Repeat exactly the lines that begin at the one containing "Where should I click to: Expand" and end at the final line of the records; include no pictures and nothing else.
[The data]
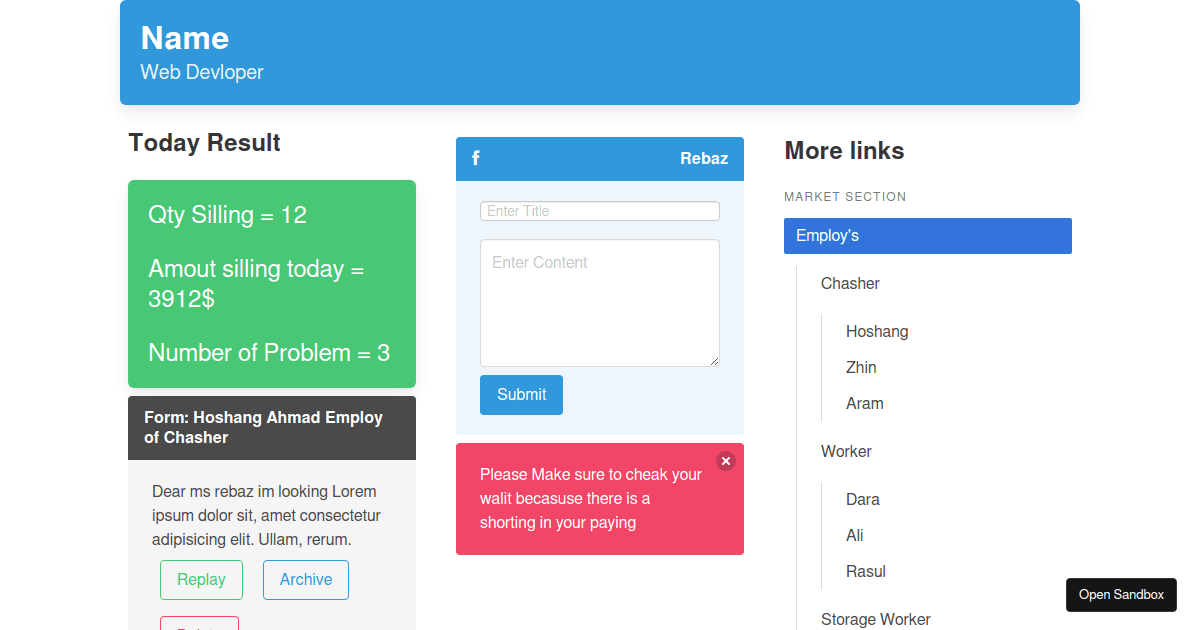1200x630 pixels.
Task: Click the Enter Title input field
Action: point(599,211)
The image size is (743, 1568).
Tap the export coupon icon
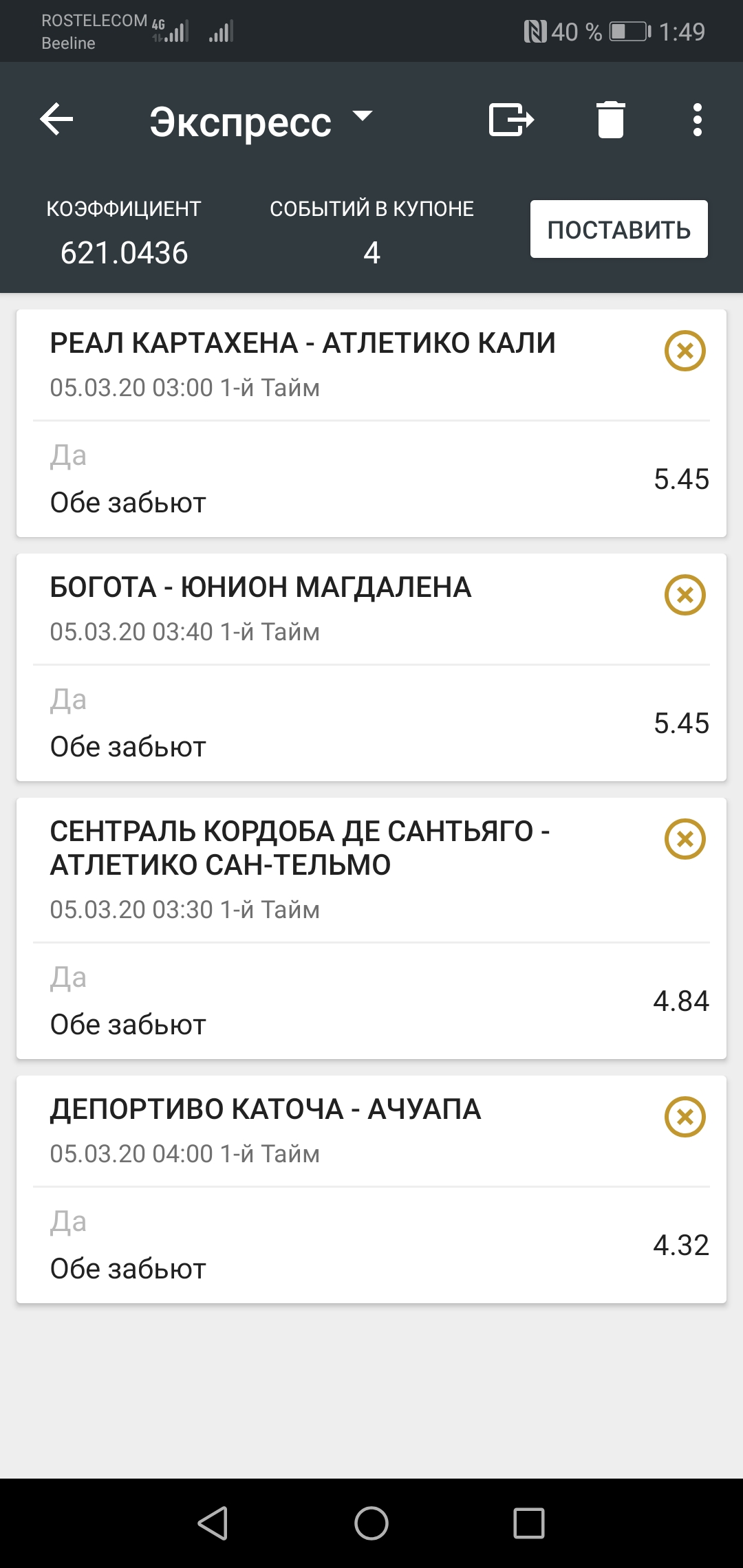[x=511, y=120]

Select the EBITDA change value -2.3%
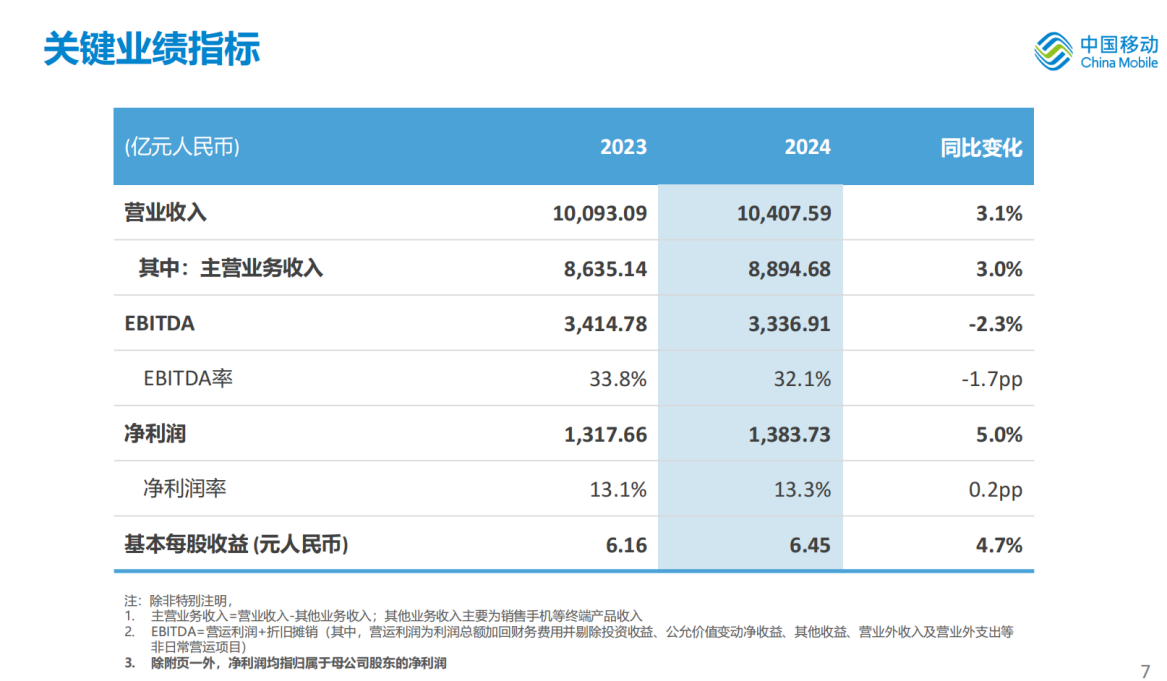pyautogui.click(x=995, y=324)
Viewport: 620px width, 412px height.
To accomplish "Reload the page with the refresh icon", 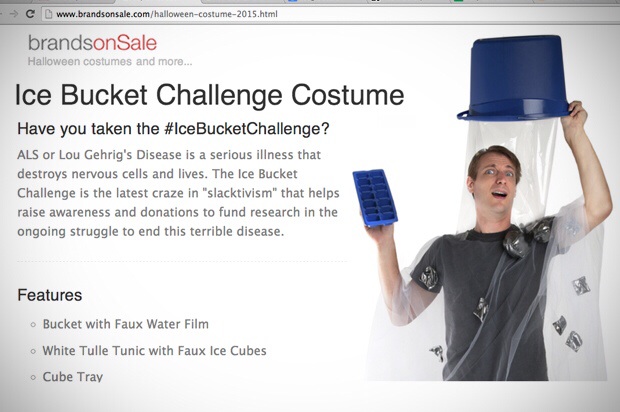I will [x=30, y=14].
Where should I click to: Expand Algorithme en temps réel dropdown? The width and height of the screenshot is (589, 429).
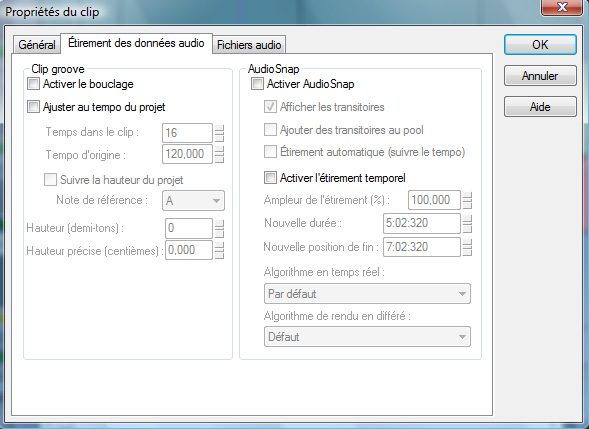click(x=367, y=294)
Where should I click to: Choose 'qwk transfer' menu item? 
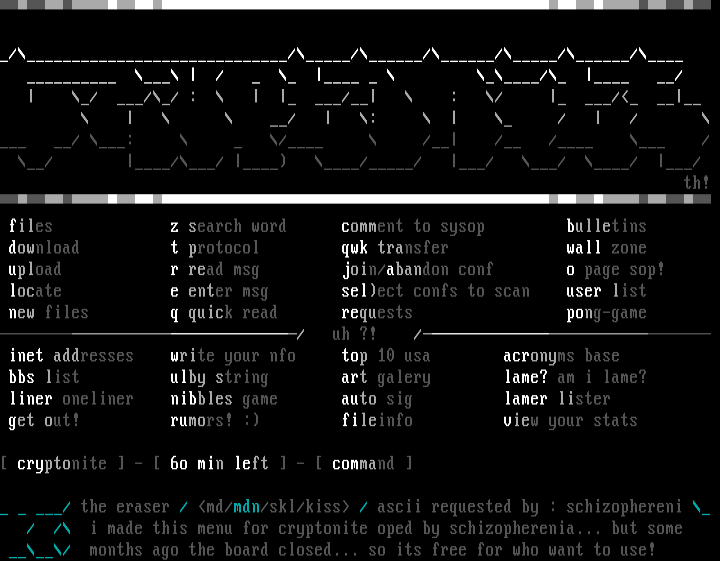pos(394,248)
[/The data]
Answer box
Where should I click to: Expand Algorithme en temps réel dropdown? The width and height of the screenshot is (589, 429).
click(x=367, y=294)
Where should I click to: Choose 'qwk transfer' menu item? 
pos(394,248)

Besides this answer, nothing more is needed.